落語鑑賞会で学習者は、日本語で話を聞くことの楽しさ、いつもとは違う日本語に触れる面白さ、扇子と手ぬぐいだけで演じることのすばらしさ……落語の魅力を存分に味わうことができます。さらに、落語の歴史、着物の歴史や着かたについての説明があり、日本文化への関心が深まります。

ここ数年は、学習者自身が自分の体験から小噺を作り、高座に上がって披露していますが、今年はミャンマー出身のスーシャさんがやってくれました。ちゃんと着物を着て登場したのには、びっくり! 小噺は、これまでの授業が下地となり、学習者の創造性と積極性によって、創り上げられていきます。当日、クラスのみんなが応援し、我が事のように小噺を聴いている姿に「クラスのつながり」を強く感じました。

『できる日本語中級』は、「初級→初中級→中級」と、スパイラルに展開していきますが、「人・社会とつながること」を大切にした授業展開は、中級になるとさらに広がっていきます。小噺とのつながりでは、第9課「言葉を楽しむ」と、第14課「カルチャーショック」があげられます。

 

 

 

第9課「言葉を楽しむ」の中身をちょっと見てみましょう。

【チャレンジ!】
1 <見つけた!>
詩を味わうために、その詩について書かれた感想を読んで詩について知ることができる。(新聞に載っている詩)
2 <耳でキャッチ>
語呂合わせの説明を聞いて、言葉のおもしろさを知ることができる。(コマーシャル)
3 <こんなときどうする?>
擬音語や擬態語を知って、日本語の表現のおもしろさを知ることができる。(4コマ漫画のせりふコンテスト)
4 <伝えてみよう>
日本語を使う楽しさや難しさについて、経験をもとに話すことができる。
5 <耳でキャッチ>
日常生活の中で耳にした日本語に関する質問をしたとき、その答えを聞いて理解することができる。

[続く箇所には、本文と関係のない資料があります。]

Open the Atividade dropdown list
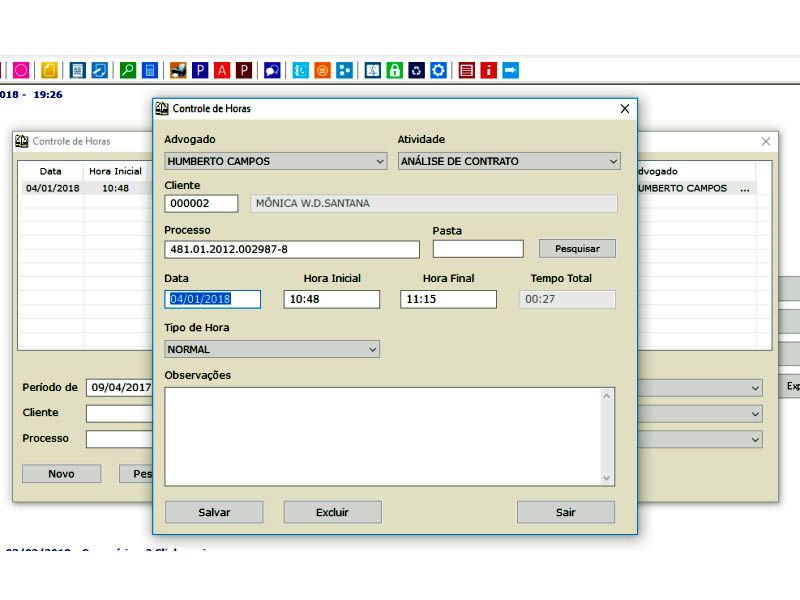Screen dimensions: 800x600 (613, 161)
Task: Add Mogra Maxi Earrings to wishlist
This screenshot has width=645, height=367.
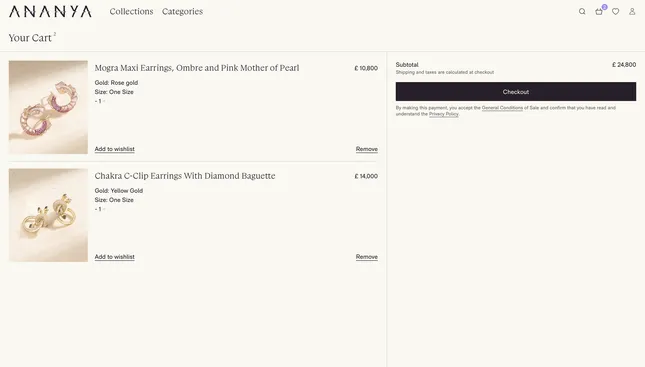Action: pyautogui.click(x=114, y=149)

次に、第14課「カルチャーショック」は、以下のとおりです。

【チャレンジ!】
1 <見つけた!>
投書を読んで、自分と異なる習慣などについて理解することができる。
2 <こんなときどうする?>
客からの無理な注文に対して、それができない事情を説明し、丁寧に対応
することができる。
3 <耳でキャッチ>
異文化適応についての解説を聞き、グラフを見ながら心の変化について理解することができる。
4 <伝えてみよう>
自分の国と日本との違いについて様子や状況を少し詳しく描写することができる。

ここでは詳しく述べられませんが、こうした日々の日本語の授業での学びを通して、落語鑑賞会での小噺が生まれたのです。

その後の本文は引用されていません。